§ Input
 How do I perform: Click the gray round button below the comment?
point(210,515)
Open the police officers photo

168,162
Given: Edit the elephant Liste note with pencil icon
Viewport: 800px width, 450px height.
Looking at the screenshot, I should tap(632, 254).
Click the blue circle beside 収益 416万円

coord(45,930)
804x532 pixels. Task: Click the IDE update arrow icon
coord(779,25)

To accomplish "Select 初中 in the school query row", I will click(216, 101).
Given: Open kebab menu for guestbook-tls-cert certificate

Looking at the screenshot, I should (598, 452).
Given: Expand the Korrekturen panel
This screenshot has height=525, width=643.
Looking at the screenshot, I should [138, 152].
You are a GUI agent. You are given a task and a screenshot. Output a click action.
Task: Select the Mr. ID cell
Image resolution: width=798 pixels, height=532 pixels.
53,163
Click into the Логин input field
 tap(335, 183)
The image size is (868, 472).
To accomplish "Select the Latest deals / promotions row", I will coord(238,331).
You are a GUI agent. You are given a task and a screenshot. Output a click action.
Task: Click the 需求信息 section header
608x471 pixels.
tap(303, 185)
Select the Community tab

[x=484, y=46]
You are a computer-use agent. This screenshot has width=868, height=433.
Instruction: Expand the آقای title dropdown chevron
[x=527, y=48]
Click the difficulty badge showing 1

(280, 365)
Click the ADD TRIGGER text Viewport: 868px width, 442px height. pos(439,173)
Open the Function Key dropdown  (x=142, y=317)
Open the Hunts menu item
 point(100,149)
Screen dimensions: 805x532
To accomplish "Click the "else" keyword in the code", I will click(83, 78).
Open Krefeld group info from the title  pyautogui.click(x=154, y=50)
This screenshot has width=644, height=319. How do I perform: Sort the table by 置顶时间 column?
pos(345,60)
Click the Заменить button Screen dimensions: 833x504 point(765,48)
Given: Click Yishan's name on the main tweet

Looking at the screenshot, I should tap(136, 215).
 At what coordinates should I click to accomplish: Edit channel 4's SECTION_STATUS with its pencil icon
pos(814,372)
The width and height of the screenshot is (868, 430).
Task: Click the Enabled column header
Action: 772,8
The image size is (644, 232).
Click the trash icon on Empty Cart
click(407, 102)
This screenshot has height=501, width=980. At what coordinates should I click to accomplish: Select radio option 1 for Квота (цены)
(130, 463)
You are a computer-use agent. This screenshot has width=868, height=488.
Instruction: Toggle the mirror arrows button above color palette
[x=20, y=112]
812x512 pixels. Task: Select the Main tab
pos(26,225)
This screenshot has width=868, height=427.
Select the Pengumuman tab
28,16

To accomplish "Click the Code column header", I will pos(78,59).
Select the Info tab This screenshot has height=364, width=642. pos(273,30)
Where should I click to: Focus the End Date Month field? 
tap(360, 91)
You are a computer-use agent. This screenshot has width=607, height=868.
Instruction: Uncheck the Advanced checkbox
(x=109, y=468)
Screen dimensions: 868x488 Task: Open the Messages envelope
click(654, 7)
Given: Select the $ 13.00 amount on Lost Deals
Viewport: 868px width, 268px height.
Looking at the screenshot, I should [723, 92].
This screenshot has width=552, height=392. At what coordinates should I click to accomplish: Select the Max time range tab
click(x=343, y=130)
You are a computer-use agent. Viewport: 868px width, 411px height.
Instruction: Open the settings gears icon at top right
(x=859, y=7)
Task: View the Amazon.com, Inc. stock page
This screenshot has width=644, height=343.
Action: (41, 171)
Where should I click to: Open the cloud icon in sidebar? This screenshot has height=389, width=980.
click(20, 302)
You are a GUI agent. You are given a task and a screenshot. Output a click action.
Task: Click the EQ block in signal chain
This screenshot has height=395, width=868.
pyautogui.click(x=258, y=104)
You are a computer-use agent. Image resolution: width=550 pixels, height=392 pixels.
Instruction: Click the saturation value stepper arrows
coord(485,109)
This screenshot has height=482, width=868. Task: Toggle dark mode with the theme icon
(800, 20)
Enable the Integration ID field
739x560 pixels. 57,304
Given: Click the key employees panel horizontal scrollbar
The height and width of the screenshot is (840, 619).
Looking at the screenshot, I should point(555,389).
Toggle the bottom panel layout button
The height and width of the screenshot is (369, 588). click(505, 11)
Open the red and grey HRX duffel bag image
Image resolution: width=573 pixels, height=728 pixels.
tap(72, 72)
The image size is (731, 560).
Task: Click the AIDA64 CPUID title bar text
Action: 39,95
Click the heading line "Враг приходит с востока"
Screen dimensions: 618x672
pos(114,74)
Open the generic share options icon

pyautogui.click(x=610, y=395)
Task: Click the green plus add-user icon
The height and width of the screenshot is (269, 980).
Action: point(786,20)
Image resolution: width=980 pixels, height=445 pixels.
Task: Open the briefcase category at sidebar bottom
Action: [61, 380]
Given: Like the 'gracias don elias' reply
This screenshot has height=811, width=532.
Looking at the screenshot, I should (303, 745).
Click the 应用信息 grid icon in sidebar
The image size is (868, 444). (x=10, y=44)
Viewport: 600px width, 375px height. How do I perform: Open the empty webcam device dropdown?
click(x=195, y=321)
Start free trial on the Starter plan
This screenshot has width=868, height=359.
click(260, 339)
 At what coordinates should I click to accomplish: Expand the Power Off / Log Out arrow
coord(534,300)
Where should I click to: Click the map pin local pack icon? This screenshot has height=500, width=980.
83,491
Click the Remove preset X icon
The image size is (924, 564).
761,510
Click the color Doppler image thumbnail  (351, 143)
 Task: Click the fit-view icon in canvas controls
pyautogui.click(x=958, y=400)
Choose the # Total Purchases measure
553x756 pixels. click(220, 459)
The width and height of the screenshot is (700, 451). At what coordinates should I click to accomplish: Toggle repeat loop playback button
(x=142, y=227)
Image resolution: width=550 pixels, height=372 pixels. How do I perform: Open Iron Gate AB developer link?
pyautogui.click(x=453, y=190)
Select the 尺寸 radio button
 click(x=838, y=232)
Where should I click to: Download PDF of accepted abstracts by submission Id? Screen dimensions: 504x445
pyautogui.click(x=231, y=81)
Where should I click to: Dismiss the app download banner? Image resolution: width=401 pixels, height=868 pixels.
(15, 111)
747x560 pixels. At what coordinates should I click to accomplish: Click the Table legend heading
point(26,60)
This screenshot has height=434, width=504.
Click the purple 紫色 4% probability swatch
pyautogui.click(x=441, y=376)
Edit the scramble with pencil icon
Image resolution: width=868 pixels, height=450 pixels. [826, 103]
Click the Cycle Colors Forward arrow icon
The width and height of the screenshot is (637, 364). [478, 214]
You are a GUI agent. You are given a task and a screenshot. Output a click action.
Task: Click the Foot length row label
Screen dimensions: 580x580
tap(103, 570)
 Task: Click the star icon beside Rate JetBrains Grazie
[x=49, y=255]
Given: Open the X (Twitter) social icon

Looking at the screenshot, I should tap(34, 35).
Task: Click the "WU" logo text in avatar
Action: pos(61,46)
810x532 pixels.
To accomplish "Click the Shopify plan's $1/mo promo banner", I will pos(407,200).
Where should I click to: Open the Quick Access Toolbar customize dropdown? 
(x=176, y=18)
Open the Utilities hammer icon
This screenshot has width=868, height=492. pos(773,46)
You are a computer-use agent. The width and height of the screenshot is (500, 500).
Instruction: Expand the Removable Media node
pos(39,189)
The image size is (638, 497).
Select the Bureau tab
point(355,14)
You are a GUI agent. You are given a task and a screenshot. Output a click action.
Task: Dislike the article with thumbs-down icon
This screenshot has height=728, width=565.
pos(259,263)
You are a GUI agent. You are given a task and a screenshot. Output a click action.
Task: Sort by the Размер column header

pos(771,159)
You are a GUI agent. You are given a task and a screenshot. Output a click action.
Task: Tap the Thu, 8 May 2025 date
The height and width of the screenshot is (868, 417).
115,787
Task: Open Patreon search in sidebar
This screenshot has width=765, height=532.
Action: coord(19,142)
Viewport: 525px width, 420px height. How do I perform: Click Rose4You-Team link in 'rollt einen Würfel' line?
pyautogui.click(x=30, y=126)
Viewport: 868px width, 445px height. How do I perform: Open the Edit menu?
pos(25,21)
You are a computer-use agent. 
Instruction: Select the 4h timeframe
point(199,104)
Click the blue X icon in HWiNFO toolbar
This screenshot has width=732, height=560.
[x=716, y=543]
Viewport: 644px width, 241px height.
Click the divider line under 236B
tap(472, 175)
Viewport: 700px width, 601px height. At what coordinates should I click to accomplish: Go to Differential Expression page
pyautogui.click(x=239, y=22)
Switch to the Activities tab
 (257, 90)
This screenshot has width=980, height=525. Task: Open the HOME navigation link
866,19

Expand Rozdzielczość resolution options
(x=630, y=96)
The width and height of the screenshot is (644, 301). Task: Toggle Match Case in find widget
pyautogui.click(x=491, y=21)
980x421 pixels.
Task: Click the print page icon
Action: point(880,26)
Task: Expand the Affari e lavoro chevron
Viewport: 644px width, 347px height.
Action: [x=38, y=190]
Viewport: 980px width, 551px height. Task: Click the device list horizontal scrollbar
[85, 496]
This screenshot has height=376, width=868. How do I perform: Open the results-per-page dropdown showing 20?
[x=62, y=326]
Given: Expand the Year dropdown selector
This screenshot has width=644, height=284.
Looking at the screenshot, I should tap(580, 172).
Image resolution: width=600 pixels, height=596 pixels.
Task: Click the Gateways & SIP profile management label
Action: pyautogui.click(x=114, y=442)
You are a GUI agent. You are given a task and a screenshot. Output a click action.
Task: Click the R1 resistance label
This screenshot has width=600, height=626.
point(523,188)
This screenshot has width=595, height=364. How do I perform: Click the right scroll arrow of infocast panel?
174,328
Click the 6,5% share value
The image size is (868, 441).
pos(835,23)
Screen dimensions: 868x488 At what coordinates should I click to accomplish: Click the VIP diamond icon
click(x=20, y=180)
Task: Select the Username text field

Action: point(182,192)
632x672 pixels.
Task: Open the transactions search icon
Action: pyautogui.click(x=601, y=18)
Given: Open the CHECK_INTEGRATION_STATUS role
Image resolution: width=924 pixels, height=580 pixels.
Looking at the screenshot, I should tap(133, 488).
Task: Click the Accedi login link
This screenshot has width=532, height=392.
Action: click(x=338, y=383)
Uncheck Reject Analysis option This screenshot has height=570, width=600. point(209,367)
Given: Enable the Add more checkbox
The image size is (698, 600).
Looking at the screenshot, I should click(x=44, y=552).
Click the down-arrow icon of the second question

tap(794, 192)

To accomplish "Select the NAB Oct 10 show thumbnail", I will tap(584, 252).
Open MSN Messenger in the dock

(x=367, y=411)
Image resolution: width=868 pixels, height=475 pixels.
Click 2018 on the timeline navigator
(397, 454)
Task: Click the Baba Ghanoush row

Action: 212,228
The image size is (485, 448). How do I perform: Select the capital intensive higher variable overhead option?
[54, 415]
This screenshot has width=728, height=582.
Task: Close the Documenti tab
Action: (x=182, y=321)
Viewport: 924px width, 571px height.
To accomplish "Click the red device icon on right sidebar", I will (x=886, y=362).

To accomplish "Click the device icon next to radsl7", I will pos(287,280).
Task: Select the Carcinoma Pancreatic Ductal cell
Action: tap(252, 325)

§ Task description
Looking back over the listing, work out how many lines include the string "computer". Write only that number.

§ Exercise output
7